The date is August 1914. The British Expeditionary Force is in France and You're in the Royal Field Artillery. You're riding alongside one of the battery's gun limbers on its way to the assigned position on the east side of Mons, Belgium. This begins your journey into the Hell they called World War One. To purchase this historical memoir go to https://createspace.com/3649268

Thursday, August 15, 2013


Historian  Michael Paris, Emeritus Professor of Modern History has written the foreword for my book!!

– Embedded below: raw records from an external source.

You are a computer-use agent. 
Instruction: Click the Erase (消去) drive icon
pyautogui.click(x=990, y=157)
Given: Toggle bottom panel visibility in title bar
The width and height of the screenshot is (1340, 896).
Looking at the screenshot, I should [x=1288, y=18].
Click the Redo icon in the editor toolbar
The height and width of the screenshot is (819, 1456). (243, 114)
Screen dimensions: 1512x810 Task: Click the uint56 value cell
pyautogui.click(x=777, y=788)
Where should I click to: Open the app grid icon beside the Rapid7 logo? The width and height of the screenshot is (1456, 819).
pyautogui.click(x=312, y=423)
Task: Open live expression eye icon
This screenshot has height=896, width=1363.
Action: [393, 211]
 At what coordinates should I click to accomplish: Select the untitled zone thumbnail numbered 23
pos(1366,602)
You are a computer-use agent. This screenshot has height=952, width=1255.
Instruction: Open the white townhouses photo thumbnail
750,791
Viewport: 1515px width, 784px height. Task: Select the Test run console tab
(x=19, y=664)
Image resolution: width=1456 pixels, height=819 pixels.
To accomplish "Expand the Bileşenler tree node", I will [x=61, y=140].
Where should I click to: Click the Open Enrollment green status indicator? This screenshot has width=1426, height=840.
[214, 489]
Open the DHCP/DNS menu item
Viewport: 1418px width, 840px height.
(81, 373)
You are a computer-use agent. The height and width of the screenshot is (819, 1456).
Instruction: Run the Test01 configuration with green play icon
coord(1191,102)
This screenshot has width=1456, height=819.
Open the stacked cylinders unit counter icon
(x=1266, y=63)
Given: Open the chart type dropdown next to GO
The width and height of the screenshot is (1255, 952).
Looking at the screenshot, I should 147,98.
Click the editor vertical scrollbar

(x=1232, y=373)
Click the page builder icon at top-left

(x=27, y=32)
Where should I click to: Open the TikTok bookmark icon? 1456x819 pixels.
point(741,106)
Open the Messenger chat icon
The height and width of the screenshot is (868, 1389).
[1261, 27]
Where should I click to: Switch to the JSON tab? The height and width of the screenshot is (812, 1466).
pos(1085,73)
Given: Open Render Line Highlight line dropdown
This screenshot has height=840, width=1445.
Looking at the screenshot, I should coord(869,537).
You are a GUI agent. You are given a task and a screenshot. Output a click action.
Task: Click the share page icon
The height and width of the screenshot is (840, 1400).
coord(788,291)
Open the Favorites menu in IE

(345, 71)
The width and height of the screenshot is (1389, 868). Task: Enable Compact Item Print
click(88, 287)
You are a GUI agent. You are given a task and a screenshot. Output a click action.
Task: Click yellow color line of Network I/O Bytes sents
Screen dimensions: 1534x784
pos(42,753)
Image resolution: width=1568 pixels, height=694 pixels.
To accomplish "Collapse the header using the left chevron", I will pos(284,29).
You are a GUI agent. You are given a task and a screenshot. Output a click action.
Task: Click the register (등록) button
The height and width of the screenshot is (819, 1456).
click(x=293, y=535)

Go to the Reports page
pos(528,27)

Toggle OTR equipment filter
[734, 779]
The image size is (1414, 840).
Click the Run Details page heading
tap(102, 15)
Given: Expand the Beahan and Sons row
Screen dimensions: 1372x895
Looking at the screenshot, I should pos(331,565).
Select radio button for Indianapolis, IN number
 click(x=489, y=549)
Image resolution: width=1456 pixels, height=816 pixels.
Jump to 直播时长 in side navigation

All wars are terrible, but the Great War seems particularly so.  In 1914 almost a whole generation of very young men were thrown into a conflict for which they were ill-prepared.  Romantic tales of daring cavalry charges and valorous knightly combats on the field of battle were scant preparation for a war where death was on an industrial scale and came from the unseen sniper, the howitzer miles away, or a creeping cloud of poison gas.  Yet men endured in the squalor of the trenches, and some survived; survived to come home to the ‘Land fit for Heroes’ of the politicians promised.  But those that came home came with the unending memories of what they had seen and suffered.  Many could not even tell their closest loved ones of what they had endured and took their memories to the grave. Now their lived memory of the Great War is no more, the last veterans have passed on and we are left with only the flimsy evidence of their passing.  That is why now, almost a hundred years after the event it is so pleasing to have found an unpublished account of one man’s experience of that most terrible war.

Frederick Coxen was a professional soldier, enlisting in 1905 and serving until 1911 in the Royal Field Artillery.  But being in the Army Reserves he was recalled in 1914, and went on to serve until his final discharge in 1920. His war service makes for interesting reading – serving through the early battles of Mons, First Ypres and Neuve Chapelle, he saw a war of movement stagnate into a statis as trenches and barbed wire brought all movement to an end. Commissioned in the field, Coxen also served in home defence with an anti-aircraft battery, and later back in France, as one of the defenders of Paris.  At war’s end he was attached to the Royal Air Force, and ended his military career as a captain in February 1920. To have survived the war might well be considered lucky, but that sort of luck comes at a price, and for Fred it was to see the horrors of war close-up, his friends killed and injured and all the suffering that battle brings.  Fred lived a long and full life but as the memoir he wrote in …… demonstrates, his Great War experience
never left him.  Like so many veterans of 1914 -1918 war was a constant presence. 

These valuable memories might never have seen the light of day had it not been for Fred’s grandson and name sake, Frederick L. Coxen, it is through his tenacity and commitment that his grandfather speaks to us today.